18 March 2012

Between two worlds



Jürgen Schmidhuber may be right that creative machines will overtake humans within a few decades. Certainly, to engage with this even as possibility demands a lot of the imagination. [1]

I'd only like to add right that, whatever the future may hold, in trying to right-size our imaginations to the dimensions of the present moment and the possible future, it's also important to develop our comprehension of the deep past.  A book by Callum Roberts to be published in May 2012 will help with this.

Roberts's chief concern in The Ocean of Life is with the (almost entirely destructive) human impacts on the world ocean over the last fifty years -- less than a thousandth of the 150 to 200,000 years for which modern humans have existed.  His introductory chapter, however, covers the first 4.5 billion years.
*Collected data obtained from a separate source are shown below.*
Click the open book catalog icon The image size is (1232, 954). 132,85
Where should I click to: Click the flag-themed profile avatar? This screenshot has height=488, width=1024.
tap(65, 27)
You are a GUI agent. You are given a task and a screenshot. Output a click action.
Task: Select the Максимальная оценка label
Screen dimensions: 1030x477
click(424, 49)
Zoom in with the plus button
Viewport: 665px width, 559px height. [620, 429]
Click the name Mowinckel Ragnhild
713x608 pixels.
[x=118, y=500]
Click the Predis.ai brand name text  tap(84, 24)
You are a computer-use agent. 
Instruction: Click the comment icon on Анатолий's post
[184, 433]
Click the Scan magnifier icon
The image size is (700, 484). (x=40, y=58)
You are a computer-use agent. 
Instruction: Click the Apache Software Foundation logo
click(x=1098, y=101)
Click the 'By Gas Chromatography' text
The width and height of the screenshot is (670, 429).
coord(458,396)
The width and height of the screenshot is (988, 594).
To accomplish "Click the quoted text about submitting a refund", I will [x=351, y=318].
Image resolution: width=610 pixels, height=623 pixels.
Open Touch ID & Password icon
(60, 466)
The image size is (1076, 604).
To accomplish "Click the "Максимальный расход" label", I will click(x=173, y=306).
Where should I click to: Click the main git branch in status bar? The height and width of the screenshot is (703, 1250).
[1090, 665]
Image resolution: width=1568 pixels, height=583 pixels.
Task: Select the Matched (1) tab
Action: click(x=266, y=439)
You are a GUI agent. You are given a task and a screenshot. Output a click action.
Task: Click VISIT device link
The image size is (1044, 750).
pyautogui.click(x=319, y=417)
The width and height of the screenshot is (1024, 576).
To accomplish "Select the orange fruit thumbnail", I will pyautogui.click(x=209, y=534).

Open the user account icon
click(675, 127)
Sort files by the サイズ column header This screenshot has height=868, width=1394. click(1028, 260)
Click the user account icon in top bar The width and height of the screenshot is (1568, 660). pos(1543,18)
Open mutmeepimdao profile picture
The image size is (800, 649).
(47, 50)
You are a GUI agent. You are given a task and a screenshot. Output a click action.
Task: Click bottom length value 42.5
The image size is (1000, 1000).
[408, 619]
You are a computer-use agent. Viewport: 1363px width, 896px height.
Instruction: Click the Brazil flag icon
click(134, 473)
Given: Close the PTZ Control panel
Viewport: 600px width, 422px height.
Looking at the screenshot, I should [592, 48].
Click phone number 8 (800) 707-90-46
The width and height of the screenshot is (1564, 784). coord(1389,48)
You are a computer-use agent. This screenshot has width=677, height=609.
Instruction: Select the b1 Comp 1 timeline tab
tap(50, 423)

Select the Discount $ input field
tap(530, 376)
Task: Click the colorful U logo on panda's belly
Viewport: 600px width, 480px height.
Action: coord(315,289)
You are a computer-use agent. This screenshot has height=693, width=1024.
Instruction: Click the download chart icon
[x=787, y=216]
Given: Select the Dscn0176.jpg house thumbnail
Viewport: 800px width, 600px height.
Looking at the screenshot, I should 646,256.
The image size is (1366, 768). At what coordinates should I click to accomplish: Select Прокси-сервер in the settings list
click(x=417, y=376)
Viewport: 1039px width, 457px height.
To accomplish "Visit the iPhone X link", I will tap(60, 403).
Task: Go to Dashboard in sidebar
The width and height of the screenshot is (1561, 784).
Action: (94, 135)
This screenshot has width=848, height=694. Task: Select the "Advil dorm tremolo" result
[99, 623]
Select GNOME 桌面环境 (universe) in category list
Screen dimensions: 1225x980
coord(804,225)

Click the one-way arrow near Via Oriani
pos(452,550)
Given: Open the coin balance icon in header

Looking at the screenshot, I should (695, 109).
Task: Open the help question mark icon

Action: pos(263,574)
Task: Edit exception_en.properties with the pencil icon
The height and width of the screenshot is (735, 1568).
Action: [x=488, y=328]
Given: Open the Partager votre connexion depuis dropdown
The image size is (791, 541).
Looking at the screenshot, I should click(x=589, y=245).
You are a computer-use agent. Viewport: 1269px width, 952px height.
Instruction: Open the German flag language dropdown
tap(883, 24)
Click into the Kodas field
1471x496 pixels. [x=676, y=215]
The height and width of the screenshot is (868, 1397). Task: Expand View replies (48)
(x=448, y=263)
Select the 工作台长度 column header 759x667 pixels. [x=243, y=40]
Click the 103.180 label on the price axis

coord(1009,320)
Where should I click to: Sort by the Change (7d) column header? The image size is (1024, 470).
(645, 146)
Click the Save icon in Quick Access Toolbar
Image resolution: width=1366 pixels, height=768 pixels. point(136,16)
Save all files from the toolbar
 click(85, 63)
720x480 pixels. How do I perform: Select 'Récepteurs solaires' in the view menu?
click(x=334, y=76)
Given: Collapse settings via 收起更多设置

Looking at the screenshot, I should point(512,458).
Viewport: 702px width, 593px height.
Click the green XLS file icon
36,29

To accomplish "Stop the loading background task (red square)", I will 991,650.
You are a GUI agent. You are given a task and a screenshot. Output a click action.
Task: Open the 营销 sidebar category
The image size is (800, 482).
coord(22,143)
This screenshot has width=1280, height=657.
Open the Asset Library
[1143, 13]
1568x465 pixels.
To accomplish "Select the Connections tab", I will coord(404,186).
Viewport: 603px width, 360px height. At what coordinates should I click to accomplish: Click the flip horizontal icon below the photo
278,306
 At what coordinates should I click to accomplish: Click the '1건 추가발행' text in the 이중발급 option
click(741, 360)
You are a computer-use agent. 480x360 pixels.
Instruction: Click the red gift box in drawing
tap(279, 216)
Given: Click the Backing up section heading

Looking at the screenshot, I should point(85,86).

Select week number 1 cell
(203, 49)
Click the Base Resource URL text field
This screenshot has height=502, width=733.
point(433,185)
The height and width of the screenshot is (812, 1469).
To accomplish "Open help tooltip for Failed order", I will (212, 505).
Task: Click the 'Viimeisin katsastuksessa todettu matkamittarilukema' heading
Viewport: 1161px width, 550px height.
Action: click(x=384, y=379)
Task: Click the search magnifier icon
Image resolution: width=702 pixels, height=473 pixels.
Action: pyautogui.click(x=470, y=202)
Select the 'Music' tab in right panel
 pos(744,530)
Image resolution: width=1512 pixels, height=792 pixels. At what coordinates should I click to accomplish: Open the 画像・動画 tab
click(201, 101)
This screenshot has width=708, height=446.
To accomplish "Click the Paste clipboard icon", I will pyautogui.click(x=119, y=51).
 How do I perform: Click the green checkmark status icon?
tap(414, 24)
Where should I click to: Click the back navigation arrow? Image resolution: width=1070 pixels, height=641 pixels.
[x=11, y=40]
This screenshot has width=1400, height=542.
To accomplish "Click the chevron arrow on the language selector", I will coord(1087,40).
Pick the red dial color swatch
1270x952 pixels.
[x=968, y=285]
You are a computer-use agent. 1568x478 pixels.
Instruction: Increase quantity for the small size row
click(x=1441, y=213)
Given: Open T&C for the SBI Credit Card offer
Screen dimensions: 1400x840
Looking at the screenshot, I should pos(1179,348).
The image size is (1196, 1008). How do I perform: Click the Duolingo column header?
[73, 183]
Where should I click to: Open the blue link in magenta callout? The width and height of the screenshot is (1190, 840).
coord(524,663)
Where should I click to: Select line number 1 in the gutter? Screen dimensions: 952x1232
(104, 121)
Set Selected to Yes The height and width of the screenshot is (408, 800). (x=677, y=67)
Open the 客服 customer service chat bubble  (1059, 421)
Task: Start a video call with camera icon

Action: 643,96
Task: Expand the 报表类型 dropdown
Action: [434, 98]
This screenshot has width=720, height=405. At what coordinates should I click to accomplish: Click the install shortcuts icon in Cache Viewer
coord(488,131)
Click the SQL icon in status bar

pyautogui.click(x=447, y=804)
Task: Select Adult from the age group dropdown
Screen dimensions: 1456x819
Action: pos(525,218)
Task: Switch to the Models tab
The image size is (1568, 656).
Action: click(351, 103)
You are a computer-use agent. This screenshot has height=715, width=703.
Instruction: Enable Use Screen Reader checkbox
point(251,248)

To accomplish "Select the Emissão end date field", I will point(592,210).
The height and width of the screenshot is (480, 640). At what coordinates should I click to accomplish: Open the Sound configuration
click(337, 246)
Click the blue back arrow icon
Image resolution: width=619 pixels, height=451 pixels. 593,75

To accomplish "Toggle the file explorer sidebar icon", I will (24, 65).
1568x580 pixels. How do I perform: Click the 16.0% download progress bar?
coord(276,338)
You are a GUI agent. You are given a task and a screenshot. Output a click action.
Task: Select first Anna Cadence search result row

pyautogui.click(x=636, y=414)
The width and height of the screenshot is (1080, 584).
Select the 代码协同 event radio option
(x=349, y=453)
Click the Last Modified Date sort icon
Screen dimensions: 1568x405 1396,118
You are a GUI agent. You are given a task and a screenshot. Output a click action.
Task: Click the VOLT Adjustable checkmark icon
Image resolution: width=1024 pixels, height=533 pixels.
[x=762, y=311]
One of the things Roberts does exceptionally well in it is to pull together an account of major events in the Earth system during the first 4 billion of those years: the Hadean, Archaean and Proterozoic eons.  There is nothing original in the material itself -- the author is summarizing published research that has also been marshaled in other books and art works for non-specialists [2]  -- it's just that he does a very good job of helping the reader to 'inhabit' this time/space in his or her own mind. Consider, for example:
...About 4.53 billion years ago a planet the size of Mars barreled into this new world and smashed off pieces that became the moon. The impact was so enormous it vapourised rock and the primeval world was shrouded by a thick atmosphere of rock and other gases. As the planet cooled, a time came when minerals condensed and for two thousand years the skies rained molten rock onto an ocean of magma below. Even after this thousand degree deluge ended, the atmosphere remained thick with other vapour and gases and atmospheric pressure at the surface of the flaming sea would have been hundreds of times higher than today. 
We owe a lot to this collision. It knocked Earth’s axis of rotation askew, which gives us seasons . Over the vast plain of geological time, the moon has slowed and stabilized the Earth’s rotation, giving us longer days. A billion years ago, a day was just 18 hours and the year lasted 480 days. Early on, the moon was much closer to Earth and would have loomed large in the sky. The moon’s gravitational pull gives us much greater tides than the more distant sun alone and the flood and ebb of tides would have been violent as they rose higher and fell faster in the short days...
...When the Earth cooled down a bit, a new rain began to fall, this time of scalding water. The downpour lasted for thousands of years and would be repeated several times over the next half billion years as giant impacts from extraterrestrial debris boiled off the upper layers of the seas. For a half billion years more, the Earth continued to be struck by asteroids far bigger than the one that killed off the dinosaurs 65 million years ago... 
...To begin with, oceans covered most of the world. Their volume could have been twice that of the present seas. Islands cropped up where blocks of the Earth’s crust collided and volcanoes built ash and lava mountains, but there were no continents. Those came later and formed slowly...
Even if one is familiar to some extent with these facts it is, I think, really valuable to have them brought to mind. On each iteration of learning and re-imagining we gain and appreciate a bit more.  Perhaps they can help us to become better ancestors. [3]


Florian Imgrund
Footnotes

[1] The fact that the prospect is unprecedented and so may seem intuitively unlikely to ignoramuses like me is not in itself evidence that it is in fact unlikely. See Intelligence Explosion: Evidence and Import. I'll be impressed when a computer creates music greater than anything by Bach, Beethoven or Chopin. Then again, I probably won't be able to appreciate it. [Added 1 April. Marcus du Sautoy writes:
Exciting new research is currently exploring how creative machines can be in music and art. Stravinsky once wrote that he could only be creative by working within strict constraints: "My freedom consists in my moving about within the narrow frame that I have assigned myself for each one of my undertakings." By understanding the constraints that produce exciting music, computer engineers at Sony's Computer Science Laboratory in Paris are beginning to produce machines that create new and unique forms of musical composition.]
[2]  Terrence Malick's The Tree of Life touches on some of these events in the cosmic-creation sequences of the film.  These are remarkable but they have no commentary: we need verbal accounts to build a full picture.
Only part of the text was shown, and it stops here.